In the past two weeks, the IFRC, Qatar Red Crescent and Kuwait Red Crescent have shipped more than ten tons of medical equipment, including oxygen concentrators, ventilators, personal protective equipment and sanitizer to the Tunisian Red Crescent.
TRC has reached 10 million people since the beginning of the COVID-19 outbreak by raising awareness campaigns in public places and institutions, conducting screening and triage, and managing queues in front of public facilities and vaccination centres.
There is a sharp increase in cases in the past 4 weeks. 40% increase in the number of COVID-19 infections in week 29 compared to the previous week. As of 14 July, only 27% of the population is fully vaccinated.
The Moroccan Red Crescent has mobilized more than 2000 volunteers to support the vaccination campaigns alongside MRCS doctors and nurses. In addition, 5000 volunteers are active in 75 branches all over the country to sensitize the population about the importance of vaccine and reinforce the respect of risk communication messages. In support from IFRC, MRCS distributes food, medicines, hygiene items, masks to communicates in urban settings an in remote areas reaching at least 190,000 households.
The pandemic is affecting the mental health of the population. 150 volunteers trained on psychosocial first aid, manage the hotline to listen to community, provide emotional first aid, receive requests for medicines, food, etc.
The COVID-19 pandemic is adding another layer of crisis on years of armed conflict in Libya that has led to a weakened health care system, a dire economic situation, a lack of basic services and serious humanitarian conditions suffered by migrants transiting to through the Mediterranean.

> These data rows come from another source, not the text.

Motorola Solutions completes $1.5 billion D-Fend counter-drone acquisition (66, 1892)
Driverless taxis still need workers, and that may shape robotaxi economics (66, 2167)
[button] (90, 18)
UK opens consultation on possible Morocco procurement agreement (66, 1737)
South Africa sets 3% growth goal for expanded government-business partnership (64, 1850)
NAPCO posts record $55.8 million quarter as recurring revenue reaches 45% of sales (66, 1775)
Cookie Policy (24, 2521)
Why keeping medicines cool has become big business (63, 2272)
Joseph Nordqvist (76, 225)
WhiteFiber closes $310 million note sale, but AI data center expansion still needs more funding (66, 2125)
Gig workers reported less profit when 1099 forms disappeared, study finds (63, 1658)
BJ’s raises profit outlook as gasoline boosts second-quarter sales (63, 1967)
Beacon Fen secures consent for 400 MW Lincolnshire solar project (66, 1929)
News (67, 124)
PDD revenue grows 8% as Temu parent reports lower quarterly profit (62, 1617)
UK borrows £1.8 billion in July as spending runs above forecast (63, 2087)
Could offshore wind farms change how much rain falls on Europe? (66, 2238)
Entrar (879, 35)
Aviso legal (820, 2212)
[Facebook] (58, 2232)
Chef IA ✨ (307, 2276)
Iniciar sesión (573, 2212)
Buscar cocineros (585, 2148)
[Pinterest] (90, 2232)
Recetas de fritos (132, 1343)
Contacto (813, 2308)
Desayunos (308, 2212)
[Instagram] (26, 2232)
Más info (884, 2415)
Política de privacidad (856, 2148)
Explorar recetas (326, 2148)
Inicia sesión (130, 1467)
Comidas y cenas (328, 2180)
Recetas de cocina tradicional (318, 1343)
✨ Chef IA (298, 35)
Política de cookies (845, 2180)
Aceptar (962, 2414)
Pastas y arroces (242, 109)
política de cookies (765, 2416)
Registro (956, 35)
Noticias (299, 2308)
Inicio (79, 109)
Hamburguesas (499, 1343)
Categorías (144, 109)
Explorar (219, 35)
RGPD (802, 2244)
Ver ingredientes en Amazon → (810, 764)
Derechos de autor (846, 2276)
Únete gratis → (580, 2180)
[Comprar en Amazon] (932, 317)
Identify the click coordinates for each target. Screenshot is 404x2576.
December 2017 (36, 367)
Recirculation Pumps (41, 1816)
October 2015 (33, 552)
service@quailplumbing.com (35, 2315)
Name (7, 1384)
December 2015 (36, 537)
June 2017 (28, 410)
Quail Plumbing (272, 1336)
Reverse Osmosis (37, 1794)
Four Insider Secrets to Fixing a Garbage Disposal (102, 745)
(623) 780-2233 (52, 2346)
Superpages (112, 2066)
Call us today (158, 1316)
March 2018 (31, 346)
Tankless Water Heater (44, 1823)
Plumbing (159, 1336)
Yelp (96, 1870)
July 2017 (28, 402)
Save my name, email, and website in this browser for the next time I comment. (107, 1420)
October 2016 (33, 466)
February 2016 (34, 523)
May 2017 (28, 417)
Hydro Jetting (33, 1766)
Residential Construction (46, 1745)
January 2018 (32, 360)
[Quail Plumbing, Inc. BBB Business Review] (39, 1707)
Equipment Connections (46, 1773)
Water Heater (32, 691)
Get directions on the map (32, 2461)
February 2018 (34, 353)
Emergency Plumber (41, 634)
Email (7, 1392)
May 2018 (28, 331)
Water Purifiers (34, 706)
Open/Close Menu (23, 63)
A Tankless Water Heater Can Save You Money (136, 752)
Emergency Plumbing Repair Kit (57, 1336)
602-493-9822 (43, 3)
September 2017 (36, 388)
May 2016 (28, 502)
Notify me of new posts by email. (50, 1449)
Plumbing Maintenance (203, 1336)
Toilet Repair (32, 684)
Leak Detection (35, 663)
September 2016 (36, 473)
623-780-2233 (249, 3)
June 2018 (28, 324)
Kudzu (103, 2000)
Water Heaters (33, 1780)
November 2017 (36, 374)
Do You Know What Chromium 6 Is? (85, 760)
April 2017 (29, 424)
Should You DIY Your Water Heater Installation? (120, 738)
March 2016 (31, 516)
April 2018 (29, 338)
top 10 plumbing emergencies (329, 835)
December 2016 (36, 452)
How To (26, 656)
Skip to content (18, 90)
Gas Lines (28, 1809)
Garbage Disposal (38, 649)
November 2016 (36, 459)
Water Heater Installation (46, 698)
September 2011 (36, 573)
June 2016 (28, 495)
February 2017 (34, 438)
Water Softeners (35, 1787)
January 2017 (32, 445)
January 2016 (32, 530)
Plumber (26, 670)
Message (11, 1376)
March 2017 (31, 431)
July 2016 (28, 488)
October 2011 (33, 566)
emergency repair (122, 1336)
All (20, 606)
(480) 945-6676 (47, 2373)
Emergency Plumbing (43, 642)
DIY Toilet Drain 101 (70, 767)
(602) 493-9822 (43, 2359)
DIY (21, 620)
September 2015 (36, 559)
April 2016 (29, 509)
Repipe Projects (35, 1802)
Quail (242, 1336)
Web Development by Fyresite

Libya is currently witnessing an increase in the number of COVID-19 cases, where on the 13th of July it recorded its highest daily rate of COVID 19 infections with 2,679 new cases, a 161% increase compared to the previous week. With the low rate of vaccination, these concerning figures promises a serious wave that can further shatter the country. To combat this wave, Libya has imposed new precautionary measures to curb infection rates that included the closure of the borders with neighbouring Tunisia on the 8th of July, the closure of coffee shops and restaurants, the banning of weddings and funerals and the halting of public transportation for two weeks.
The Libyan Red Crescent Society (LRCS), in coordination with IFRC, has been supporting host communities and migrants with food, hygiene items, health services, child protection, Humanitarian Service Points for Migrants and the engagement in Risk Communication and Community Engagement (RCCE) activities around COVID-19 prevention and the importance of immunization against the disease The LRCS is playing a key role in managing vaccination sites all over Libya with the National Centre for Disease Control (NCDC). The LRCS has directly reached 35,500 persons in its response to COVID-19 through support from the IFRC.